FIG. 1 shows an embodiment of the present invention, FIG. 1 is a circuit diagram showing an internal configuration of an electronic control unit 16 for driving and controlling a motor and an electromagnetic clutch device of a power steering device according to the present invention, and FIG. FIG. 3 is a circuit diagram showing details of the internal configuration of the control circuit 30 and the motor drive circuit 40 shown in FIG. 1, FIG. 3 is a circuit diagram showing details of the internal configuration of the clutch drive circuit 50 shown in FIG. 1, and FIG. FIG. 5 is an overall configuration diagram of the power steering device according to the invention, and FIG. 5 is a more detailed configuration diagram of the ball screw portion 6, the reduction gear device 13, the motor 14, and the electromagnetic clutch device 15 in the power steering device shown in FIG. , Sixth
FIG. 7 is a partial side view of the steering shaft showing the state of attachment of the torque sensor. FIG. 7 is a graph showing the relationship between the steering torque and the output voltage of the torque sensor.
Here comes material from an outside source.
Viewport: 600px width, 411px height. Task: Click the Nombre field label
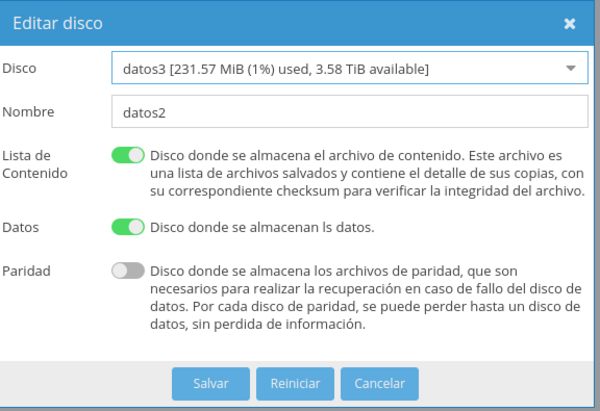pos(28,111)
FIG. 8 is a diagram showing the relationship between the steering torque and the current I supplied to the motor. 6 is a graph showing the relationship of. 1 ... steering wheel (handle), 6 ... ball screw part, 8 ... shaft, 13 ... reduction gear device,
14 ... motor, 15 ... electromagnetic clutch device, 16 ... electronic control device, 20 ... first torque sensor, 21 ... second torque sensor, 22 ... vehicle speed sensor, 50 ... clutch drive circuit, 56 ... Comparison circuit.

 ──────────────────────────────────────────────────続 き Continuation of the front page (56) References JP-A-61-254829 (JP, A) JP-A-57-203198 (JP, A) JP-A-61-275057 (JP, A) Japanese Patent Publication No. 45- 36967 (JP, B1)

Claims (1)

(57) [Scope of request for utility model registration] 1. A motor-driven power steering system comprising: a sensor for detecting a steering torque of a steering system; and a driving current of a motor for driving the steering system in accordance with the steering torque detected by the sensor to increase a steering force. The apparatus, wherein the sensors have substantially the same characteristics as one another, and
Each of the steering systems comprises a plurality of sensors which are integrally attached to each other via a common support member to detect a steering torque at the same point in the steering system, and a deviation of the steering torque value detected by these sensors is equal to or more than a predetermined value. A motor-driven power steering device, comprising: a prohibition unit that prohibits the motor from increasing the steering force when the motor is turned off.